■ Action item: Once you find the line with "469x207 pixels." in the entries below, print it and each line after it up to and including the line with "the Instant Credits", exactly, without pictures.

Data for review section start

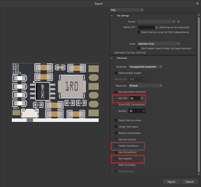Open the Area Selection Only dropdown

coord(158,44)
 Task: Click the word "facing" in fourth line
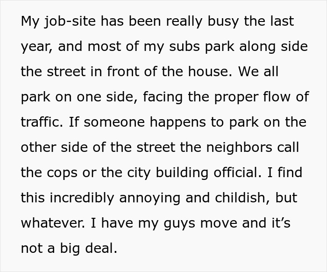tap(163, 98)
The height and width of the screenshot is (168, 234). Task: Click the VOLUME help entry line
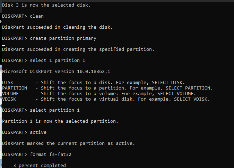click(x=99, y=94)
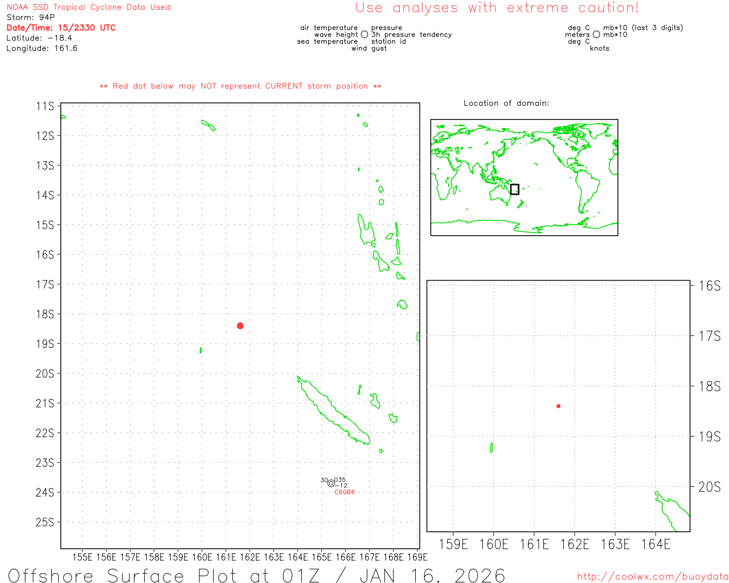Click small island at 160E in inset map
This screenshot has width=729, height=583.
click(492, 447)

Data for review section end
Data for review section start

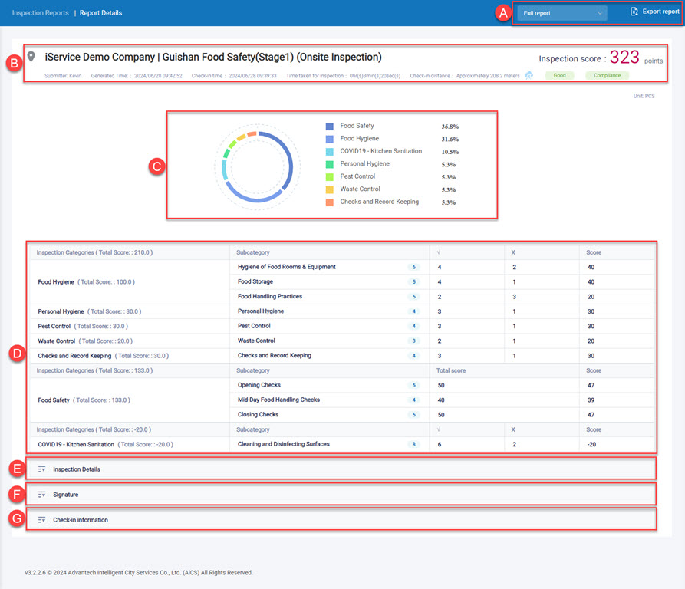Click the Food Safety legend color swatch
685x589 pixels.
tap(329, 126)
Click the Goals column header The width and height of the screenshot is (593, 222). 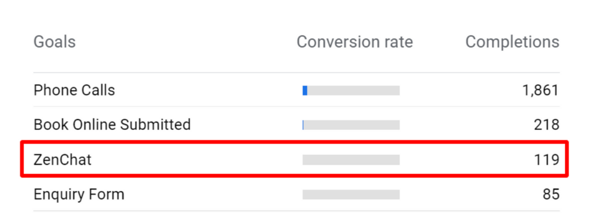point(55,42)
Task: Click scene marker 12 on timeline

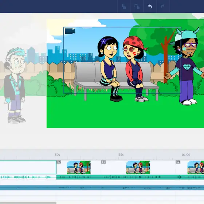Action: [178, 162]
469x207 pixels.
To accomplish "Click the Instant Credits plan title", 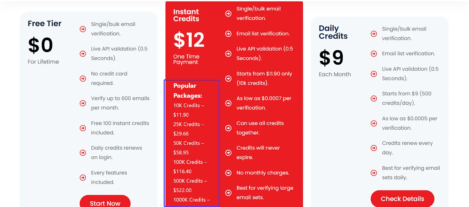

Data for review section end

■ Reply to the exercise:
469x207 pixels.
To accomplish "Click the Instant Credits plan title", 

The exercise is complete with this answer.